TASK DETAILS:
No pictures belong in the copy. Set down exactly the lines from the one that contains "Task: Select the 通知しない radio option" through the end of the data.

RECORD EXTRACTS:
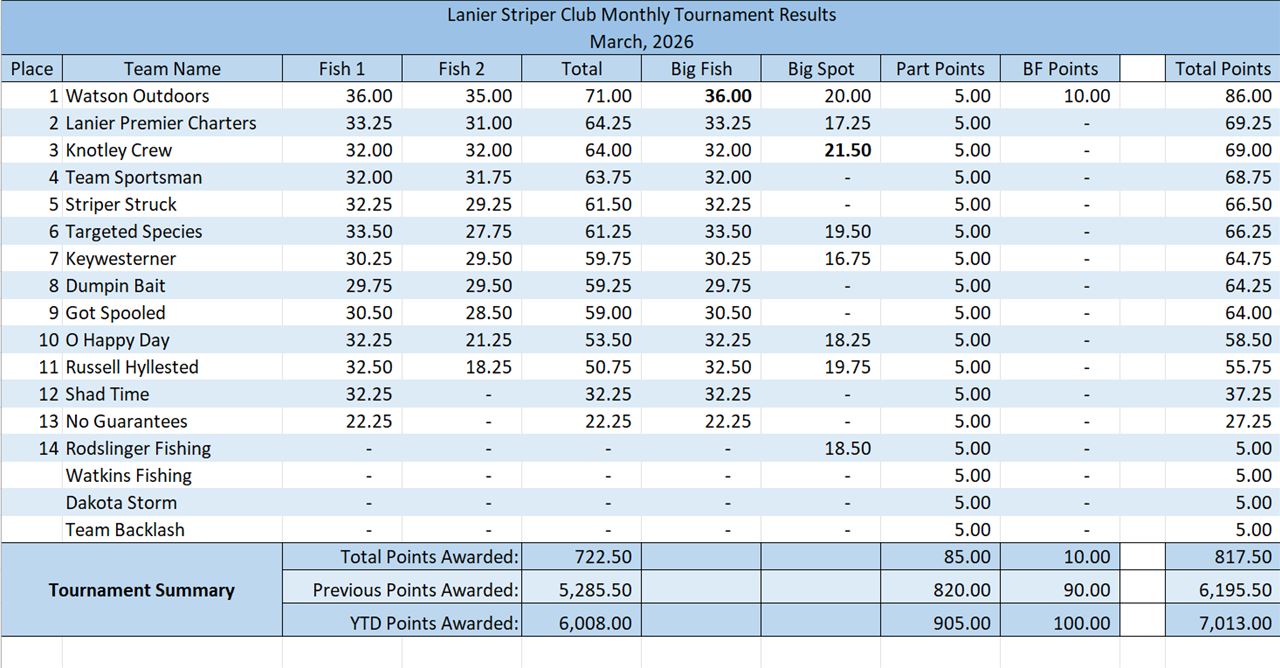Click the title cell 'Lanier Striper Club Monthly Tournament Results'

[640, 15]
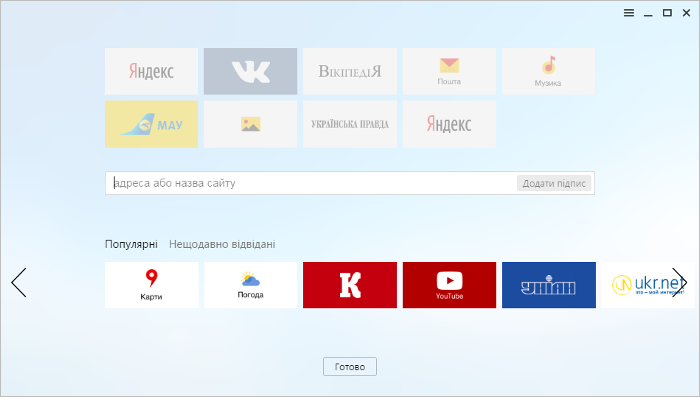Add the Карти maps pin tile
The image size is (700, 397).
click(x=151, y=285)
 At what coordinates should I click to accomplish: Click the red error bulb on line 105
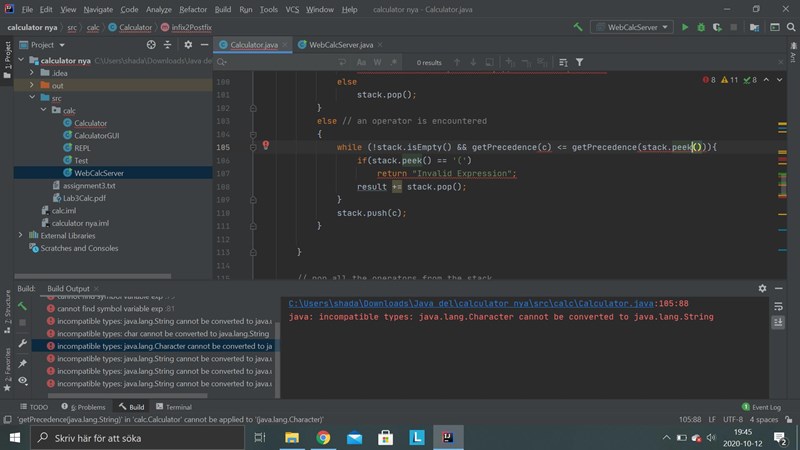[266, 146]
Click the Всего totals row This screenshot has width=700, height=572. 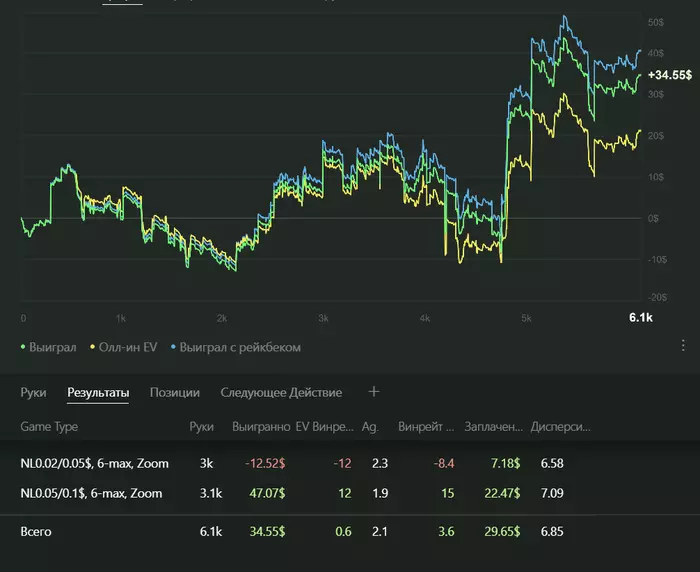pos(36,531)
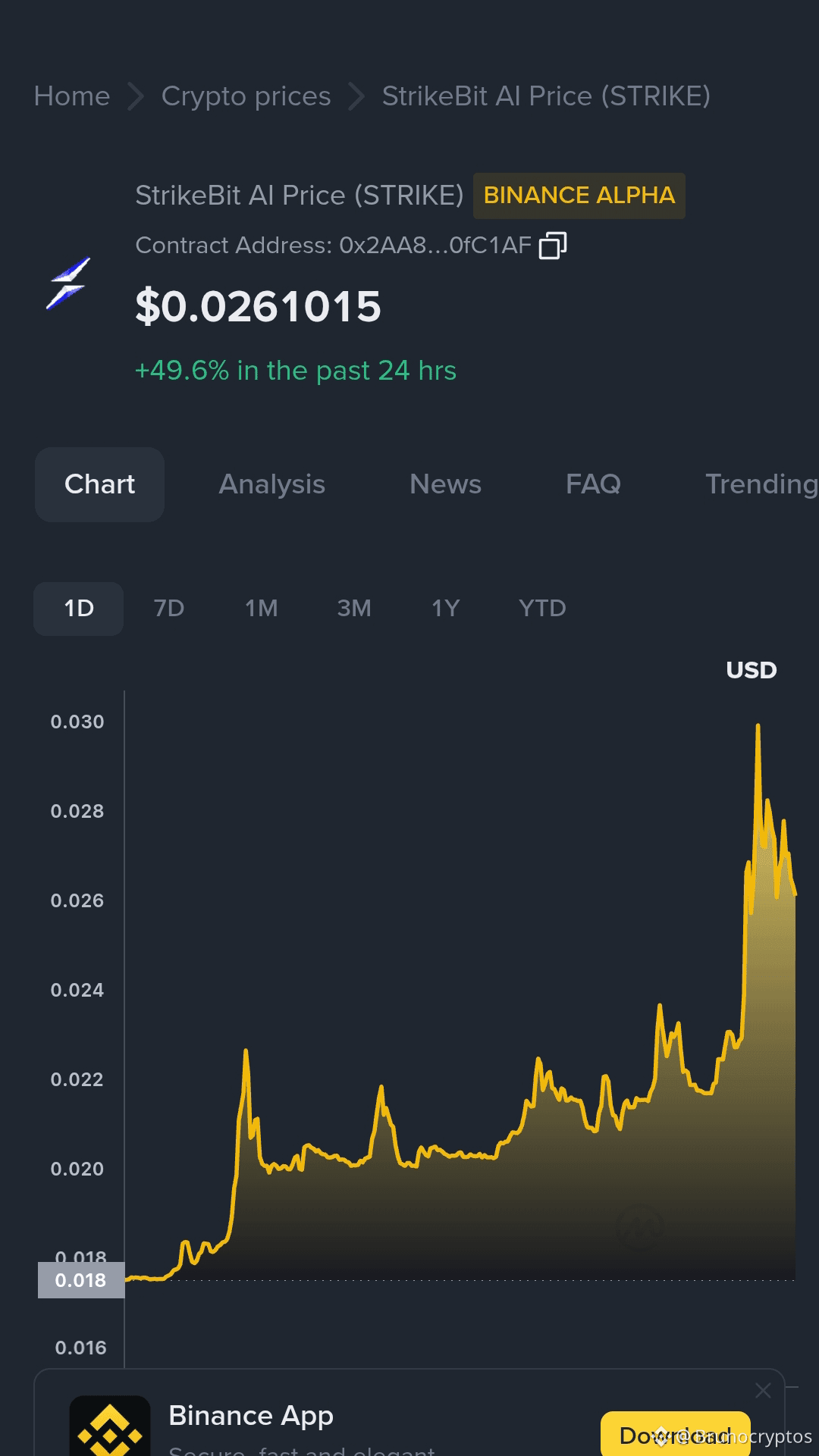Open the News tab
Screen dimensions: 819x1456
pos(446,484)
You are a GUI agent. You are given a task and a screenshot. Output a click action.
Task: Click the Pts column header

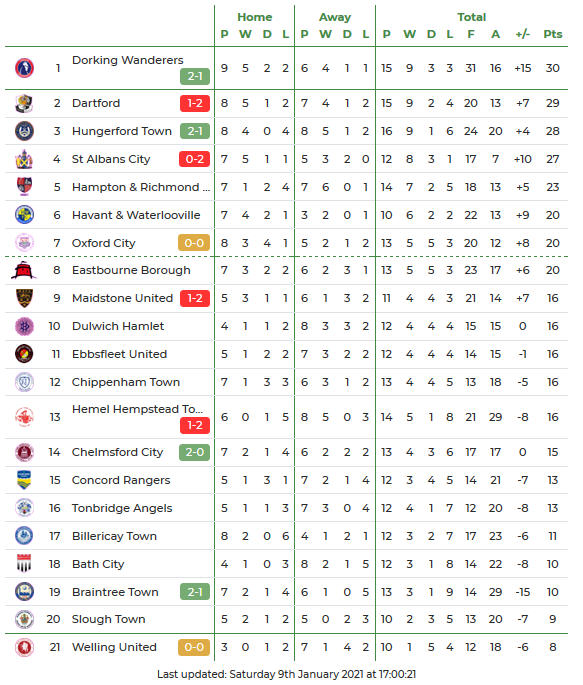point(553,34)
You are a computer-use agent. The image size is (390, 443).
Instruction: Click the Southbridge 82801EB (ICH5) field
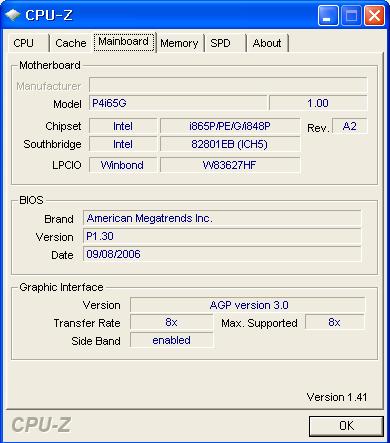point(230,144)
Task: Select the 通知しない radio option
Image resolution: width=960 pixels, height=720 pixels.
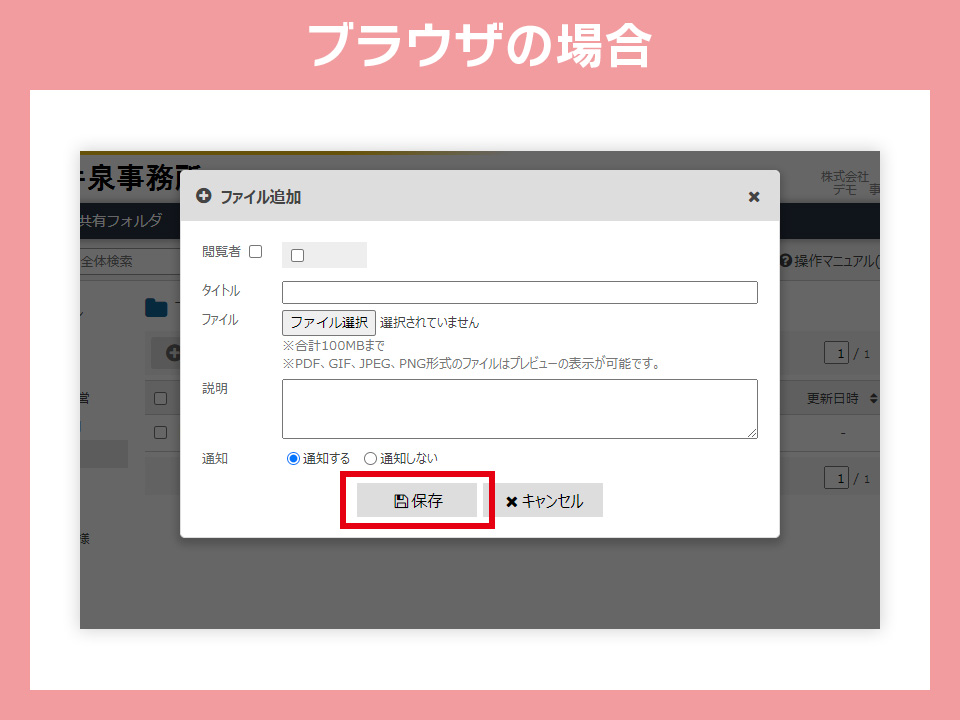Action: pos(370,458)
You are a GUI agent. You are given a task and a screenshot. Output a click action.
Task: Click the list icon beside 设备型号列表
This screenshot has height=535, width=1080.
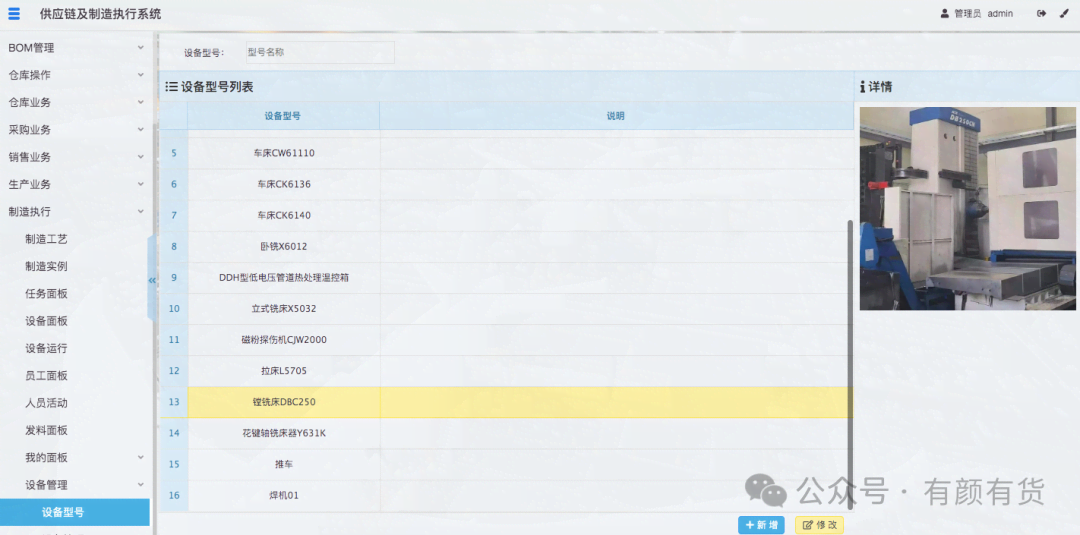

RESPONSE TO THE TASK:
Task: Select the 通知しない radio option
Image resolution: width=960 pixels, height=720 pixels.
Action: pos(370,458)
You are a GUI agent. You are given a task and a screenshot. Output a click action.
Task: Click the list icon beside 设备型号列表
This screenshot has height=535, width=1080.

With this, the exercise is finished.